SCORING SYSTEM: In Vitro Irritancy Score (IVIS)

Results and discussion

In vitro

Irritation parameter:
in vitro irritation score
Run / experiment:
mean of three replicates
Vehicle controls validity:
not applicable
Test item was tested neat.
Negative controls validity:
Positive controls validity:

Applicant's summary and conclusion

Interpretation of results:
Category 1 (irreversible effects on the eye) based on GHS criteria
The test item was tested neat. Under the conditions of this test, the test item Ammonium hexafluorozirconate induced serious eye damage on the cornea of the bovine eye. The calculated mean IVIS was 70.70.
According to OECD Guideline no. 437 (Oct. 2017), a substance with an IVIS > 55 induces serious eye damage, that should be classified as UN GHS Category I.
Executive summary:

This in vitro study was performed to assess corneal damage potential of Ammonium hexafluorozirconate by quantitative measurements of changes in opacity and permeability in a bovine cornea.
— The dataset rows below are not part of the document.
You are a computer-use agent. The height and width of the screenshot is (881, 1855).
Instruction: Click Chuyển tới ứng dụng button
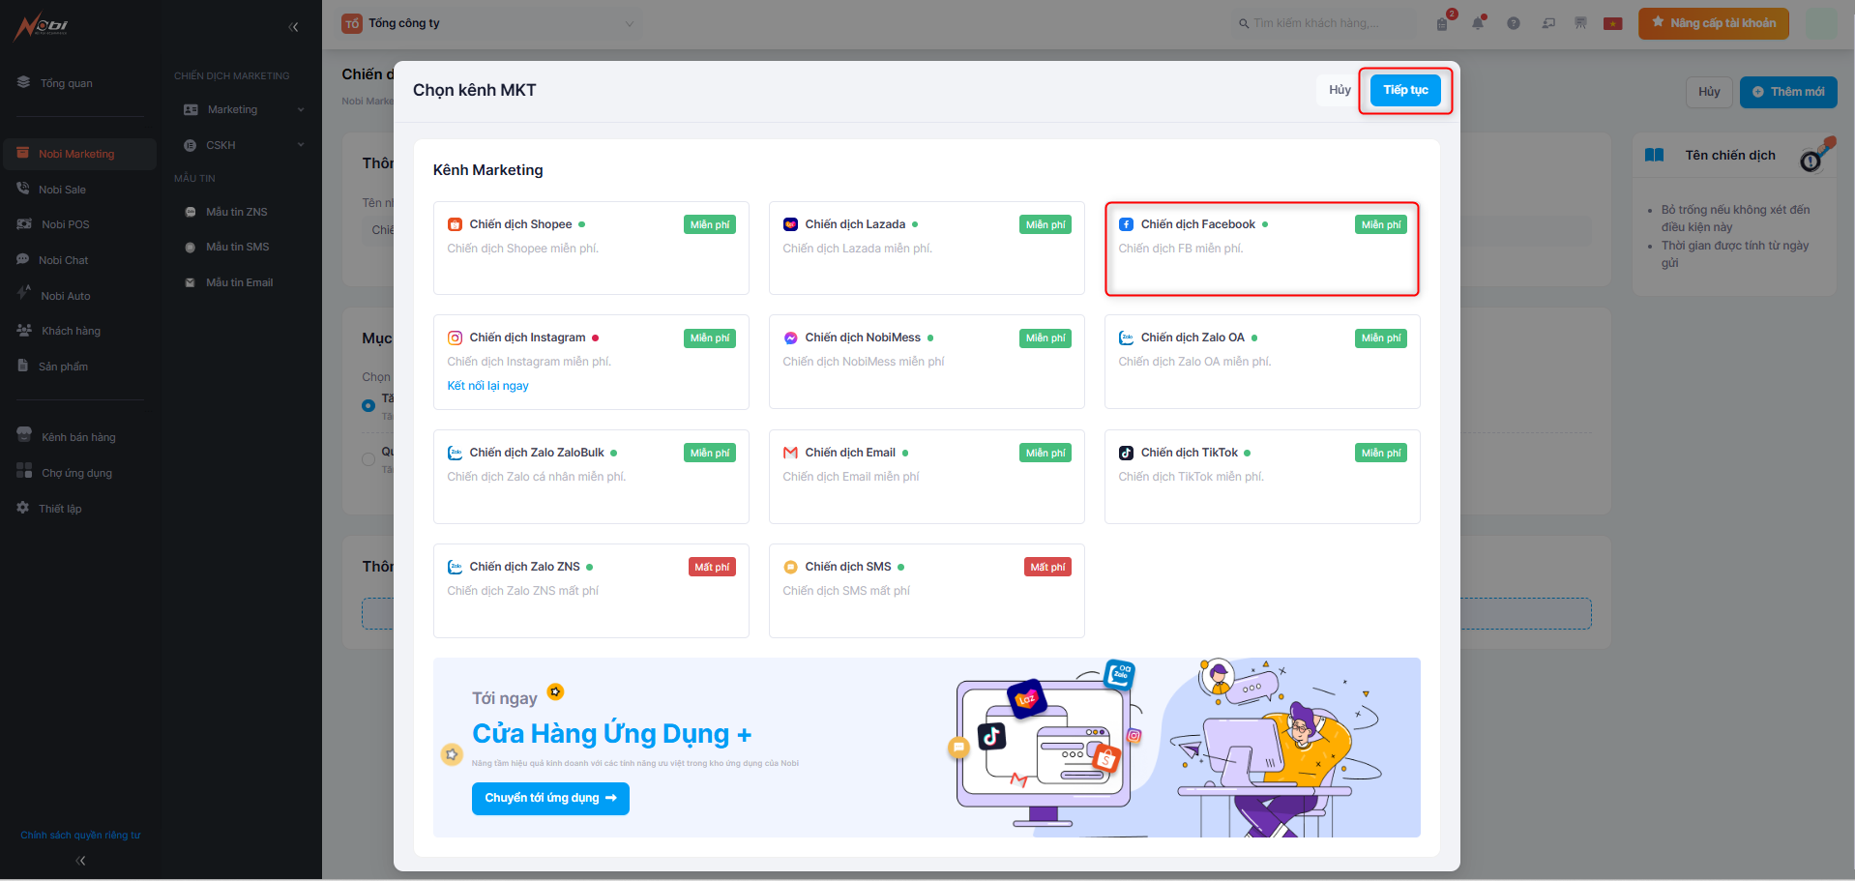tap(550, 798)
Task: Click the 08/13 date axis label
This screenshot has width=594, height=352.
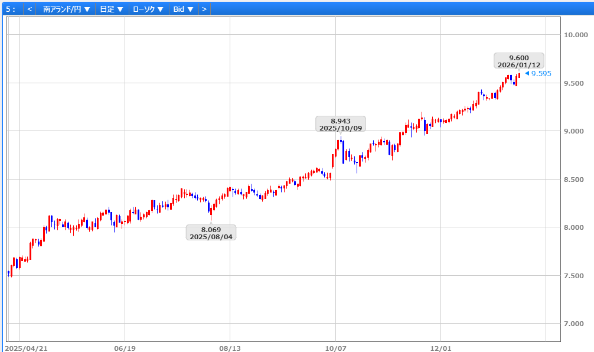Action: 230,348
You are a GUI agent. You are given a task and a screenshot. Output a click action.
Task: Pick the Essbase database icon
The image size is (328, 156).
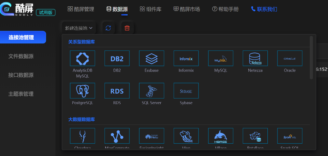pos(152,59)
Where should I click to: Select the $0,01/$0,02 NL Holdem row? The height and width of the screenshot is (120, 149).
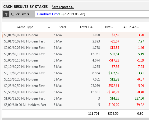pyautogui.click(x=75, y=35)
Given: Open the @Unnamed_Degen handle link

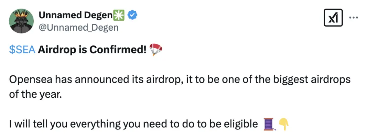Looking at the screenshot, I should (79, 28).
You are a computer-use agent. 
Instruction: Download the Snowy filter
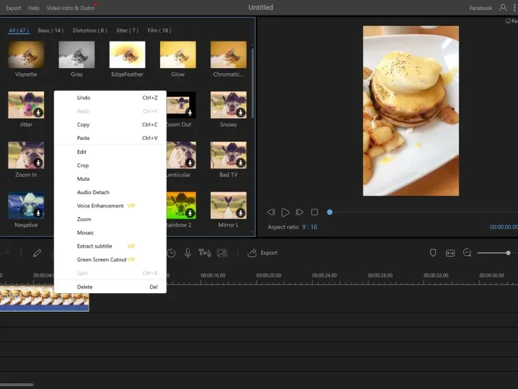241,112
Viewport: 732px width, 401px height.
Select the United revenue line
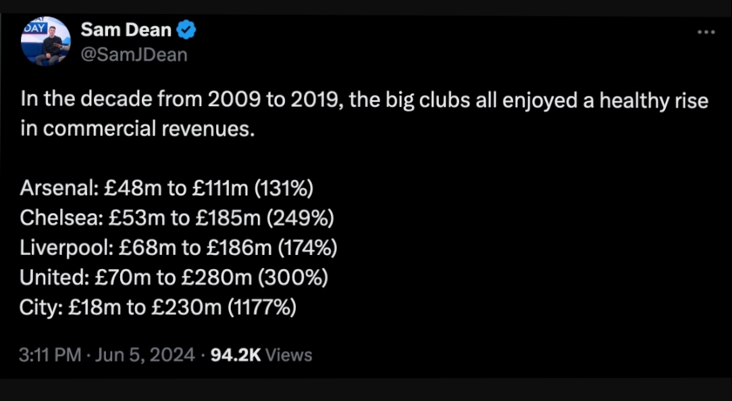coord(174,278)
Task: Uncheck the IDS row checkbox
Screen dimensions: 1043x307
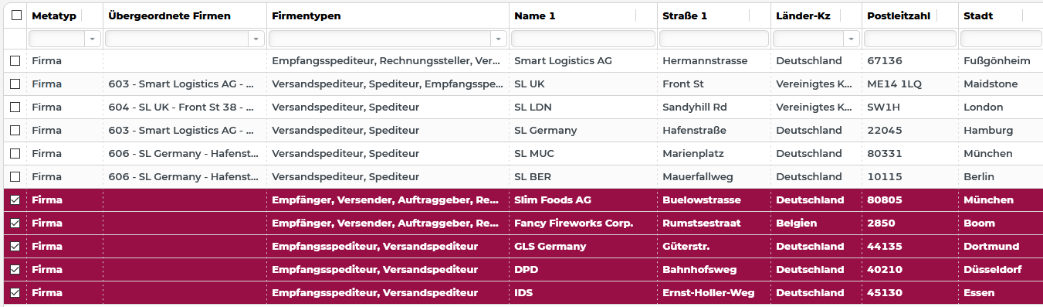Action: tap(15, 292)
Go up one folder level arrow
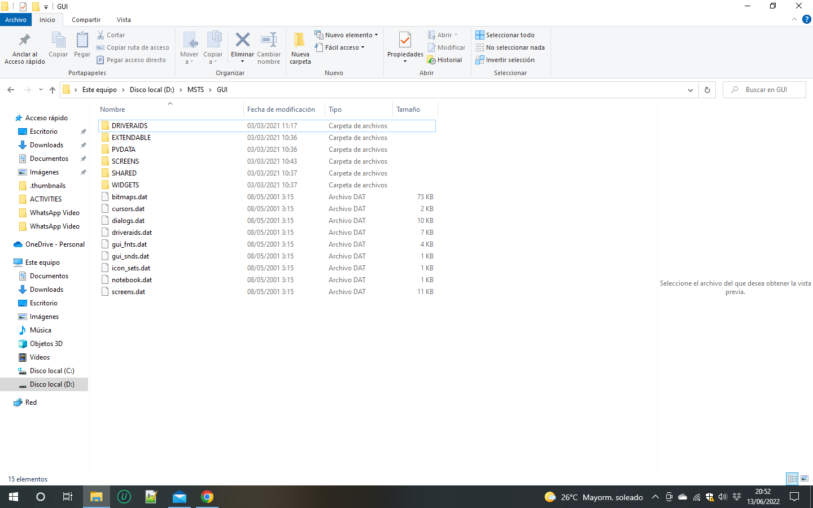The width and height of the screenshot is (813, 508). 53,90
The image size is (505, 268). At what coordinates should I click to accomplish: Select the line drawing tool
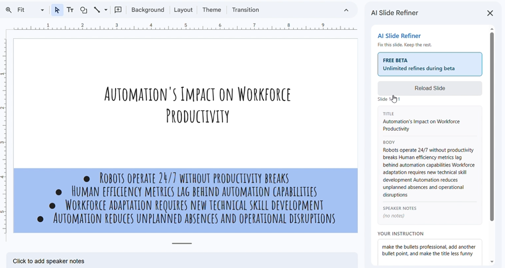97,10
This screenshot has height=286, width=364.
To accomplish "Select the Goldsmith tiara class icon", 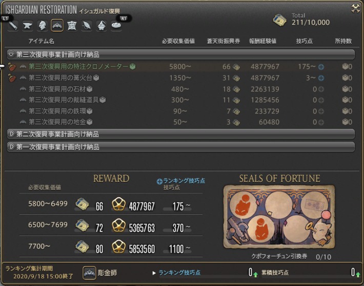I will (x=57, y=25).
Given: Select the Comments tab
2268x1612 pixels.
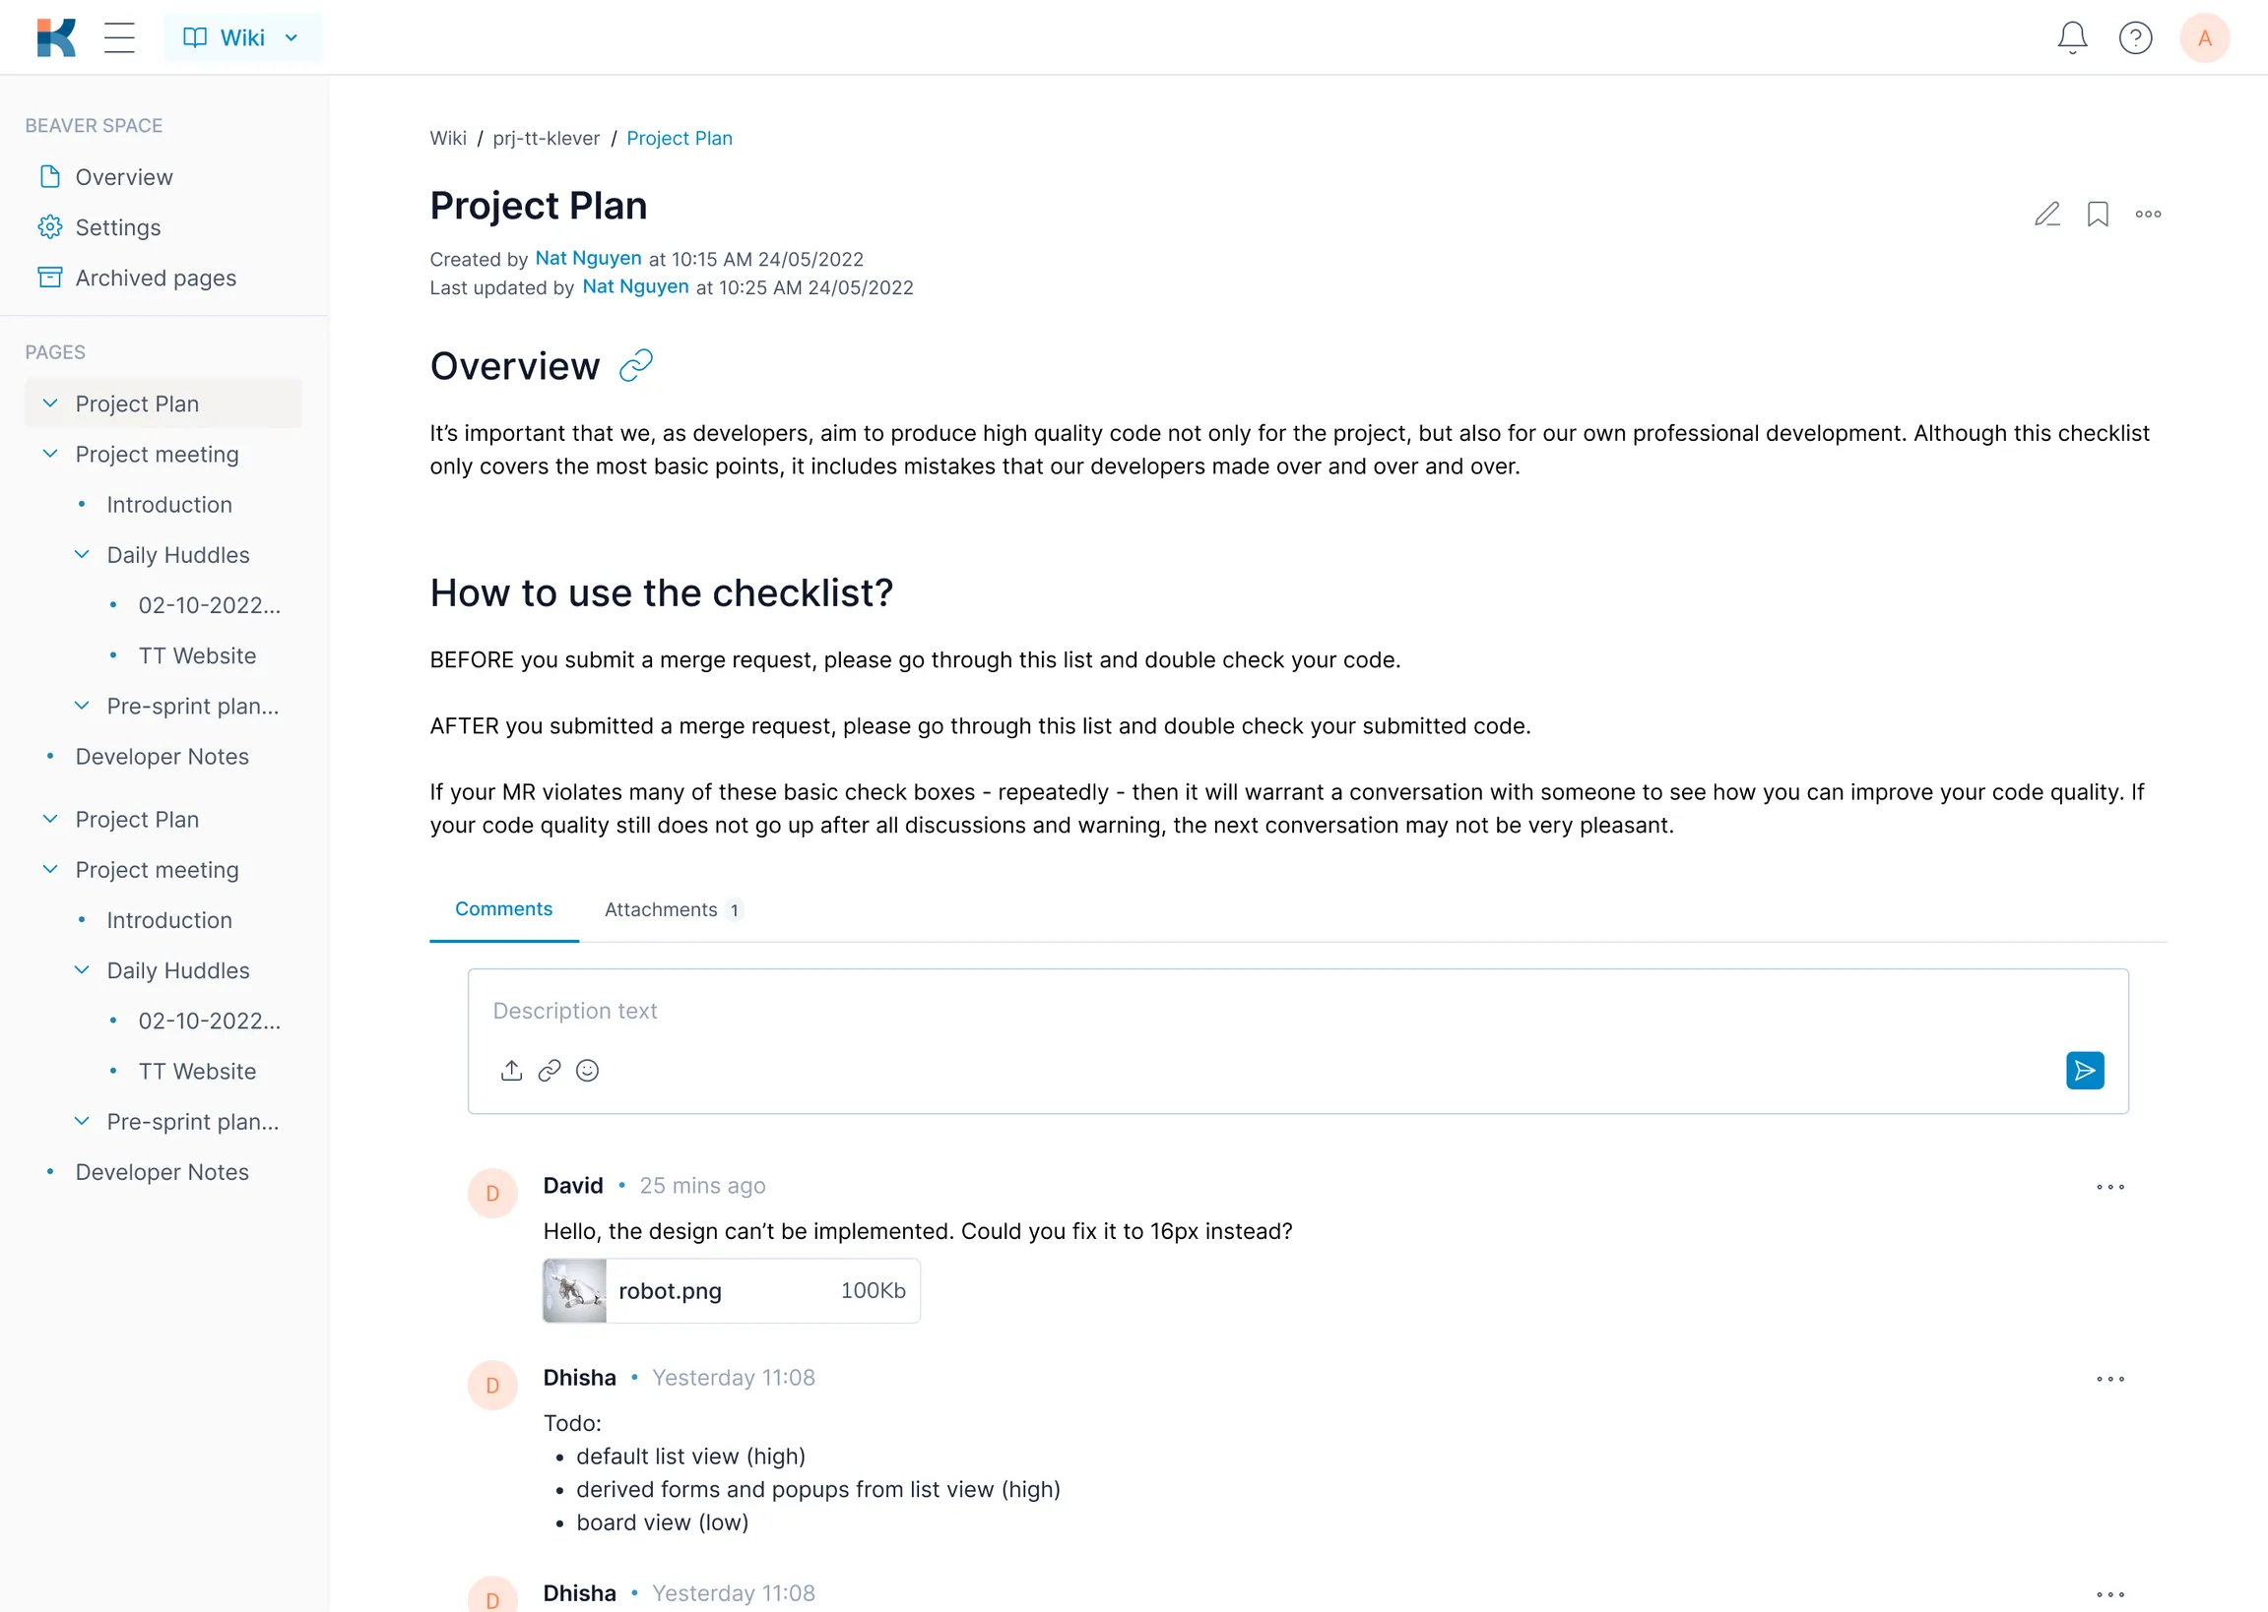Looking at the screenshot, I should [503, 909].

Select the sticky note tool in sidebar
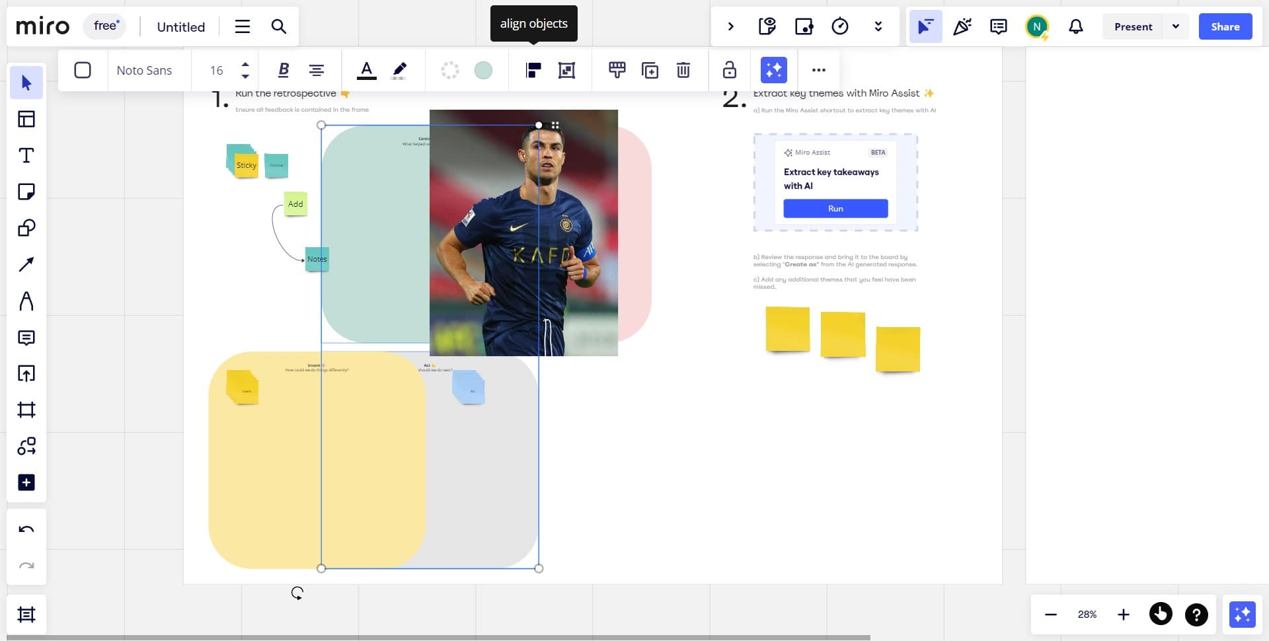click(x=26, y=192)
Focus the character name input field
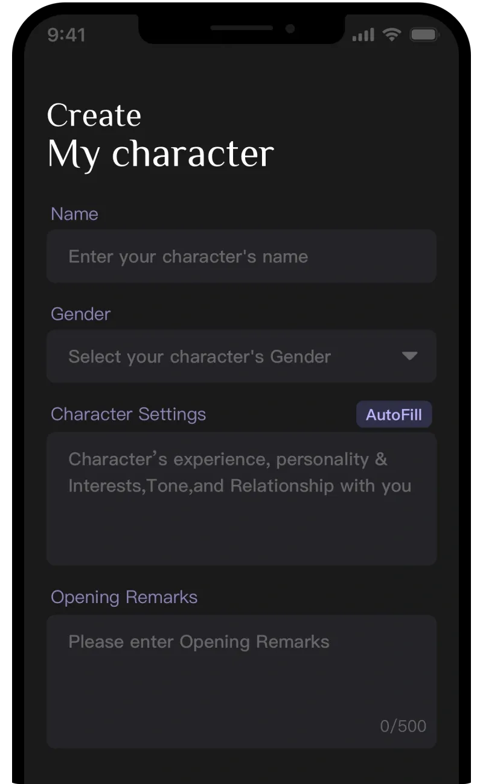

Six experiments were performed, but two of them were invalid, because one validity criterion of the negative control was not met. These results are not reported but kept with the raw data in the GLP-archive of the test facility. Further three experiments were performed, which led to equivocal results. This is why a sixth experiment was performed with the undiluted test item, because it was assumed that the suspension was not homogeneous. Only this valid experiment is described in detail.


The test item Ammonium hexafluorozirconate was brought onto the cornea of a bovine eye which previously had been incubated with cMEM without phenol red at 32 ± 1 °C for 1 hour and whose opacity had been determined. The test item was incubated on the cornea for 4 hours at 32 ± 1 °C. After removal of the test item, opacity and permeability values were measured.


The test item was tested neat. Under the conditions of this test, the test item Ammonium hexafluorozirconate induced serious eye damage on the cornea of the bovine eye. The calculated mean IVIS was 70.70.

According to OECD Guideline no. 437 (Oct. 2017), a substance with an IVIS > 55 induces serious eye damage, that should be classified as UN GHS Category I.


The negative control (HBSS) and the positive control (20% imidazole solution) have met the validity criteria.


No observations were made which might cause doubts concerning the validity of the study outcome. The test is considered valid.